Written task 1
Summarize the thread about vinyl flooring on tub walls in two sentences.
Written task 2
Rewrite the stretch of the thread about vinyl flooring on tub walls from "Not sure what" through "it looks terrible!", replacing "surround" with "tub walls".
Written task 3
In the thread about vinyl flooring on tub walls, how much did johnjf0622 pay for the tub and the surround?

Selected passage

• • • • • • •

# using vinyl flooring for tub walls?



## jamiedolan

squarepeg said:


> Have doublewide bathroom to repair. Walls out of square, and most tub surround kits have seems or excrusions where faucets are located for 27" x 54" tubs.
> 
> 1-IF DOABLE???....has anyone ever used vinyl flooring to cover bathtub walls?
> 
> 2-What type of vinyl did you use ?
> 
> 3- what type of glue?
> 
> 4-Can I glue directly to old paneling if cleaned up, or do I need to install green board and glue it to that?
> 
> 5- How long does it last? thanks



Sorry, but this sounds like a bad idea and I suspect it violates building codes. 


Have you considered doing a proper installation with tiles?

Jamie


----------



## johnjf0622

I agree with jamiedolan. Bad idea, yes some tub surrounds are not the best. Two of the bathrooms I have redone, I put in the Kohler tub and surround. I paid a little over 300 for the tub and the surround. It was easy to install and I was very happy with the way the walls locked into each other. You don't glue the walls to the wall. You nail it to the studs, and rock or tile , what ever way you are finishing it over the nail strips. I am sure there is something in code that will not approve of the vinyl on the walls. plus I am sure you will end up with a mold problem before too long. Ether way you go whether it is the tile or the surround, it is a hell of a lot better then the vinyl. All depends how much you want to sink into it. The big box stores always have closeouts on tile or check with Lowes (that is where I purchased the tub and surround) for the way I did it. Good luck and let us know what way you went and how you made out with it

John


----------



## jamiedolan

johnjf0622 said:


> is a hell of a lot better then the vinyl. All depends how much you want to sink into it. The big box stores always have closeouts on tile or check with Lowes (that is where I purchased the tub and surround) for the way I did it. Good luck and let us know what way you went and how you made out with it
> 
> John


Tiles themselves are dirt cheap. Backer board, grout and other misc supplies do add up. 400 4" tiles @ .19 each =about $80 for all the tiles at a regular big box store price for plain white tiles.

They do put fancy tiles (particularly large ones) on closeout all the time at home depot.

Not sure what the backer board and other materials would add up to, but I bet you could tile the surround for less than $300.

Jamie


----------



## Floorwizard

I have seen this done, but again I would wonder how good of an idea it is.
Plus it looks terrible!


----------



## johnjf0622

Yes the tile would probably work out better price wise. Even more if you can get the tile cheap like Jamie listed. Figure on backer board running you about 10-12 bucks tops a piece. That would be 3'x5' board. It all comes down to preference. What look you want and how much you want to put into it time and money wise. ether way you go it will look a lot better then vinyl on the walls. And as Florcraft stated it looked terrible

john


----------



## Bud Cline

> excrusions


????

Bad idea!:no:


----------



## squarepeg

Thanks for all the advise.....plan B is now tile.

Seems the vote so far is..........not a good idea.

Another reason I asked is our kids live in Seattle. They live in a very nice older apartment building and have a vinyl wrap around tub wall kit. (They have been there 5 years)........Looks beautiful. Still snug and tight all around with rounded corners. Even my wife was impressed.

• • • • • • •

Records from a data source:
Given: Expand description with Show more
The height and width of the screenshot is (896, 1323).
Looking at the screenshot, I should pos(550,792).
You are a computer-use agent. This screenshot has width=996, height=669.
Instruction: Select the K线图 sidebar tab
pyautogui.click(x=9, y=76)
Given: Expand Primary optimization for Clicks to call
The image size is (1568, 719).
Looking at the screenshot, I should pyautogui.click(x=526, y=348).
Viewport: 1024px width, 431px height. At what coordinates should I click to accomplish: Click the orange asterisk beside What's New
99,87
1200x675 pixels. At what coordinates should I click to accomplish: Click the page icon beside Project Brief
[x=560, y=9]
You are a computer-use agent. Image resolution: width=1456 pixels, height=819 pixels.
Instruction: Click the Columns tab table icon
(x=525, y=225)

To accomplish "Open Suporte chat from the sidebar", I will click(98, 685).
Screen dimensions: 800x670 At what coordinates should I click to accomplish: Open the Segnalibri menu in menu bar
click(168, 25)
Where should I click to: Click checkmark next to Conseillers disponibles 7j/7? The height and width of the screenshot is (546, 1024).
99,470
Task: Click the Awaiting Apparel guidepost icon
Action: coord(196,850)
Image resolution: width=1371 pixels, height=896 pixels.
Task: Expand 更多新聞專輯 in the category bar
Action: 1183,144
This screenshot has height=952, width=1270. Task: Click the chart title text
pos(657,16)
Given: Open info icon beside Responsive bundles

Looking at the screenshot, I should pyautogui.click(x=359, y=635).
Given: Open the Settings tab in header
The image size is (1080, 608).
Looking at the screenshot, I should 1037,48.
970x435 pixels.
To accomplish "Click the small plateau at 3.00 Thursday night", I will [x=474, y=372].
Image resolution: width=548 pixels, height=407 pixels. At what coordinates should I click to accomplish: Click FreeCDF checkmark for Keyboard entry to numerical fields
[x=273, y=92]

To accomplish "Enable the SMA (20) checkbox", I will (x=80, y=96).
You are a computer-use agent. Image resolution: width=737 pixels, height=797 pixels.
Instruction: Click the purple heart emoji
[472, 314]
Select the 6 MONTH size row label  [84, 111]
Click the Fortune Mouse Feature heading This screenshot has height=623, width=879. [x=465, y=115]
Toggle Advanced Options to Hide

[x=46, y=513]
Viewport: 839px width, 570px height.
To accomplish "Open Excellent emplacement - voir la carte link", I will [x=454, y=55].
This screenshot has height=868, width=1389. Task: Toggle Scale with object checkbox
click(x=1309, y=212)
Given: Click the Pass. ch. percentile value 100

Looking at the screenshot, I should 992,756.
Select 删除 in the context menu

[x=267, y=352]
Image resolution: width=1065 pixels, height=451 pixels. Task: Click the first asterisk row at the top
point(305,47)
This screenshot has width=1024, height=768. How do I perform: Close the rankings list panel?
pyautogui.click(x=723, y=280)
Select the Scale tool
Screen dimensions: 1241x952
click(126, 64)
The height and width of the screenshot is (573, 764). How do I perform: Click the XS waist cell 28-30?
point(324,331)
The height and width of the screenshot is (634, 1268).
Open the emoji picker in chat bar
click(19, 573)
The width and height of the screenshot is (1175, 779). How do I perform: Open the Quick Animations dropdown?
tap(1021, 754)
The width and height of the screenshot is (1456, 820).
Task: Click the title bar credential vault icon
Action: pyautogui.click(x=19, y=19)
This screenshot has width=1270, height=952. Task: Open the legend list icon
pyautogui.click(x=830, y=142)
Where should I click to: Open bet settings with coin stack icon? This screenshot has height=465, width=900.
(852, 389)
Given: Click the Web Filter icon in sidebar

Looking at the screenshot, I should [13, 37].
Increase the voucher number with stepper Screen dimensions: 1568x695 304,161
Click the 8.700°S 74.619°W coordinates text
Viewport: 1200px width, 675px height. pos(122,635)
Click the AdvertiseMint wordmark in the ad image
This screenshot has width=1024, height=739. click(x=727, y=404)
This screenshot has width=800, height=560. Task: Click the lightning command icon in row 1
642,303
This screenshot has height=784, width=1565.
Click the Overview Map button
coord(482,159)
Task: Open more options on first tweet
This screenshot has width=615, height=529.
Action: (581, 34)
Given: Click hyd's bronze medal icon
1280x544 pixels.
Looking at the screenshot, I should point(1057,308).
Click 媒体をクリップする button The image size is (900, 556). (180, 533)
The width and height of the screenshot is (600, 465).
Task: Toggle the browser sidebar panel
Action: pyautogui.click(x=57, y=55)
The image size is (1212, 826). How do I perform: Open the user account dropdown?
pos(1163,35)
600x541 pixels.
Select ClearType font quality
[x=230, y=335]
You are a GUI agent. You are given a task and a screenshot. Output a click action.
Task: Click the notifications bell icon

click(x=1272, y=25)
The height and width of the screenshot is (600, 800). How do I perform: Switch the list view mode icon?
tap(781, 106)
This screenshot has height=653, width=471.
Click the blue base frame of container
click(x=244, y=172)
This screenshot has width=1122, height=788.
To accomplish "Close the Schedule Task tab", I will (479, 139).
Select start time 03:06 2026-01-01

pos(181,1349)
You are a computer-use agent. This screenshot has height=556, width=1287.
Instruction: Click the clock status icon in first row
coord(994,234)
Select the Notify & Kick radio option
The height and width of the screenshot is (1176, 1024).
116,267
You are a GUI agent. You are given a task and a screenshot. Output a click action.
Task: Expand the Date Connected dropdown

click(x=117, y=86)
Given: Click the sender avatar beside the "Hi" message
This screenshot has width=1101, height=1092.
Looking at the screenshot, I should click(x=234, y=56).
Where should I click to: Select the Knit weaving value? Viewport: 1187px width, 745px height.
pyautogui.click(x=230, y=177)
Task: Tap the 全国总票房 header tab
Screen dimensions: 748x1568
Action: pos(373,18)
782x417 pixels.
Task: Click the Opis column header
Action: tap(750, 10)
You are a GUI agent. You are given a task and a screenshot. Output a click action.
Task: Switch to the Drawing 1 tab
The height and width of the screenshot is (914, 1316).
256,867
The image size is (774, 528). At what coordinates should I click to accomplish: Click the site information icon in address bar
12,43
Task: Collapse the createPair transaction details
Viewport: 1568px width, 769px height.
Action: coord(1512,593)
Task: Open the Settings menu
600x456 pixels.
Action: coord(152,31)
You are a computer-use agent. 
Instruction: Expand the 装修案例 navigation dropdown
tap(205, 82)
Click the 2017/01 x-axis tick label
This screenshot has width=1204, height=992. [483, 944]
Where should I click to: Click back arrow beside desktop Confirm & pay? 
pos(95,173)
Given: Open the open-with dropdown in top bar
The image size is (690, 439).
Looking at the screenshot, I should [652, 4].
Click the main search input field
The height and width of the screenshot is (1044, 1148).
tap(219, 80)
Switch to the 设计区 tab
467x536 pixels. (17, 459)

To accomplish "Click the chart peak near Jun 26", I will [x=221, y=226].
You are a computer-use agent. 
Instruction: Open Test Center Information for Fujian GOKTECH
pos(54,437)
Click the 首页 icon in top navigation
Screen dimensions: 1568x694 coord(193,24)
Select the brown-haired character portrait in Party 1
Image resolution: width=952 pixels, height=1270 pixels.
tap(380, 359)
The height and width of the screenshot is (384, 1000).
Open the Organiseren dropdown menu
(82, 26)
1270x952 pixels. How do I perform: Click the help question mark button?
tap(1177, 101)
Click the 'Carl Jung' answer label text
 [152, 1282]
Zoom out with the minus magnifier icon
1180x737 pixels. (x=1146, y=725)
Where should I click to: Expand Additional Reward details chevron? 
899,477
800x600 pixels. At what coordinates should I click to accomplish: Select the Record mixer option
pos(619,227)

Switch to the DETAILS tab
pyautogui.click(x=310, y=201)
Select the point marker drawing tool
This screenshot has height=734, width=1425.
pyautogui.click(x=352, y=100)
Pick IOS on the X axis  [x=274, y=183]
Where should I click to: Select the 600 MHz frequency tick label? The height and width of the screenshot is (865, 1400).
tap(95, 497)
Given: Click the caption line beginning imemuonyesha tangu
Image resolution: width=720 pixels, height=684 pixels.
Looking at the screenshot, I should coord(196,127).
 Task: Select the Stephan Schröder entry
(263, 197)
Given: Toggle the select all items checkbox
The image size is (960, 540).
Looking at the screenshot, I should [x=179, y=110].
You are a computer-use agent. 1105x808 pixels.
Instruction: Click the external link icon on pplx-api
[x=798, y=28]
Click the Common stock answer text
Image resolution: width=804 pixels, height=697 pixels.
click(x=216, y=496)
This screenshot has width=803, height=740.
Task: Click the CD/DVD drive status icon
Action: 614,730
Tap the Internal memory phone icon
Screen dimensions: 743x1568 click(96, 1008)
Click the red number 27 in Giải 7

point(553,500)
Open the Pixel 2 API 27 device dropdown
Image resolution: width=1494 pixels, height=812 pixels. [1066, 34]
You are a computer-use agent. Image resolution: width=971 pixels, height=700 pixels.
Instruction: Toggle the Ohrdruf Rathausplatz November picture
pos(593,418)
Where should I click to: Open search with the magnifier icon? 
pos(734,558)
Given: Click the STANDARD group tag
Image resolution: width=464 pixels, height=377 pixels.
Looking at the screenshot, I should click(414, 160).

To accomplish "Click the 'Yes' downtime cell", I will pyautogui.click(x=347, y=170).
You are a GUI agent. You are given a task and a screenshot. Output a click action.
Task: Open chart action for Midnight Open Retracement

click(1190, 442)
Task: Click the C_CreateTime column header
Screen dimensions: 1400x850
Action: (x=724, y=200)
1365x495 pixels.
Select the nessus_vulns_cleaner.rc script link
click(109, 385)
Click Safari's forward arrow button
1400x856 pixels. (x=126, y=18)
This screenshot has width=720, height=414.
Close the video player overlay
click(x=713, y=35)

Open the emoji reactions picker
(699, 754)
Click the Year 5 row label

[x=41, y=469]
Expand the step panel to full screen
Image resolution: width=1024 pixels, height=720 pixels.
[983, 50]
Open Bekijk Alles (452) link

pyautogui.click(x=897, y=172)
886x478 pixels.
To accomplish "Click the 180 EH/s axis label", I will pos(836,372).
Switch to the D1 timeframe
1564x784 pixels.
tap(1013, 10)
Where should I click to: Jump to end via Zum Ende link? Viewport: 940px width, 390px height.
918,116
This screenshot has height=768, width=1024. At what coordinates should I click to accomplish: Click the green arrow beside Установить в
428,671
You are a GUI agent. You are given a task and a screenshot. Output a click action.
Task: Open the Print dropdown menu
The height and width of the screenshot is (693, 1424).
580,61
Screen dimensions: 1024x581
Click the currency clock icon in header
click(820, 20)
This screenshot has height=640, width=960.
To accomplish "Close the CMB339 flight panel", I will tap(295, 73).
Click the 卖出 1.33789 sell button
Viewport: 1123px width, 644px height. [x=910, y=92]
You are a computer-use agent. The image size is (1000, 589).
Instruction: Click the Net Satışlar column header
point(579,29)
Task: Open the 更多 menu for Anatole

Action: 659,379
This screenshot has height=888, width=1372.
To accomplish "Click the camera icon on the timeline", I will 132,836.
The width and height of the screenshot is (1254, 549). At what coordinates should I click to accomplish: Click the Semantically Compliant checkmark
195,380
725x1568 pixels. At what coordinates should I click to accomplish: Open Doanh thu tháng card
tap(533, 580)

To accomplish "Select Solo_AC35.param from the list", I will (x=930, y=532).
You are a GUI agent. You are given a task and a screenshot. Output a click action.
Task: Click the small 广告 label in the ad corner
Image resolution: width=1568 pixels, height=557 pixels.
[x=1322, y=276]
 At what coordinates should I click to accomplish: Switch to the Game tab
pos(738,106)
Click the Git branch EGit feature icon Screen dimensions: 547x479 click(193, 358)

• • • • • • •

Problem solution 1
A poster asked whether vinyl flooring could be used to cover bathtub walls in a doublewide bathroom. Replies called it a bad idea that likely violates building codes, could lead to mold, and looks terrible, and they suggested tile or a tub surround instead, after which the poster said plan B was now tile.

Problem solution 2
Not sure what the backer board and other materials would add up to, but I bet you could tile the tub walls for less than $300.

Jamie


----------



## Floorwizard

I have seen this done, but again I would wonder how good of an idea it is.
Plus it looks terrible!

Problem solution 3
A little over 300.